Trade Surplus

The never-ending story

“Once upon a time in a magical land called Fantastica….” Source: Reuters

Germany’s outgoing finance minister, Wolfgang Schäuble, came one last time to the annual jamboree of world finance at the International Monetary Fund meeting in Washington, to take his leave from his counterparts around the world and get some well-deserved pats on the back. But the report this week of yet another massive German trade surplus in August raises again the never-ending criticism of the country’s export prowess, and forces Mr. Schäuble once again into his never-ending defense of it.

It is perhaps fitting for the country that produced the global bestselling fantasy, “The NeverEnding Story,” to be in this position. As in Michael Ende’s novel, there seems to be two parallel worlds here (leaving open the question which should be labeled Fantastica).

Against a backdrop of US President Donald Trump threatening to pull the plug on the North American Free Trade Agreement and clamp down on what he perceives to be unfair trading practices by the big surplus countries, the stakes in this never-ending story are much greater than in a children’s fairy tale.

“One has to fear that the German government is grossly underestimating how politically important it is to the Trump administration to deliver on the president's election promises to bring jobs back to America.”

Desmond Lachman, resident fellow, American Enterprise Institute

“One has to fear that the German government is grossly underestimating how politically important it is to the Trump administration to deliver on the president’s election promises to bring jobs back to America,” economist Desmond Lachman, a former IMF official, wrote in an op-ed last month. In its intransigence, Mr. Lachman wrote, Germany risks provoking the United States into unilateral action that could quickly and uncontrollably escalate into a trade war.

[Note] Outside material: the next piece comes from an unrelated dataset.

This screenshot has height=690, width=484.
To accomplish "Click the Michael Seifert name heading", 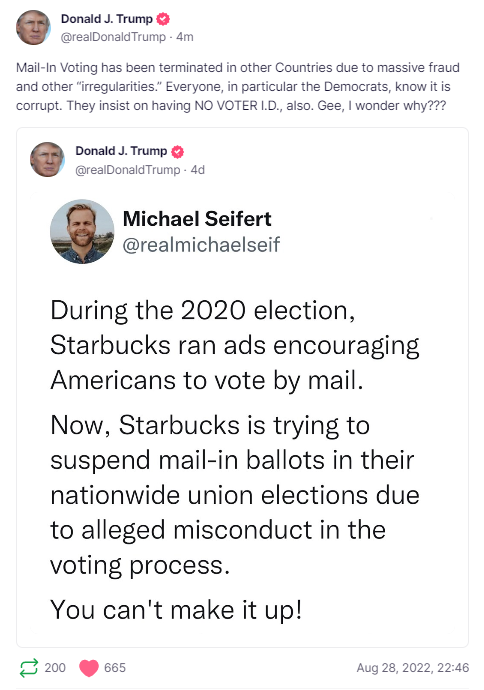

Criticism of the German surplus didn’t originate with the Trump administration. Everyone from the IMF to the OECD to the administration of President Barack Obama has taken Berlin to task over the years for the persistent surplus. It has exceeded the 6 percent of GDP the European Union considers as the limit for financial stability within the EU since 2007.

But even as Mr. Schäuble embarked on his annual ritual of defending the surplus at the IMF meeting, Mr. Trump was explaining to Canadian Prime Minister Justin Trudeau how he wants to dilute NAFTA to keep jobs in the United States. The US president has shown his willingness to upset the international applecart by withdrawing from the Paris climate accord and this week pulling the United States out of UNESCO. His threats to take action on trade must also be taken seriously.

In defending Germany’s stance this time around, Mr. Schäuble can cite a new study his ministry commissioned from the Kiel Institute for the World Economy showing that Germany’s trade surplus – around 8 percent of GDP last year – is structural and there is little government policy can do to reduce it. The Kiel study, a copy of which has been made available to Handelsblatt, says that at the very best, government actions could reduce that surplus by less than a percentage point.

The arguments are familiar. Berlin’s hands are tied because German law now allows the federal government to run a structural deficit of only 0.35 percent of GDP, ruling out any massive deficit stimulus for imports. Similarly, Berlin has no control over interest or currency rates because the joint euro currency is in the hands of the European Central Bank, where Germany is only one voice among 19 member states.

“Because of political or technical restrictions, virtually no single measure could be carried out that would significantly, say by two percentage points, reduce the current account surplus,” the Kiel institute said. (The current account surplus reflects short-term capital flows as well as trade but is roughly parallel.)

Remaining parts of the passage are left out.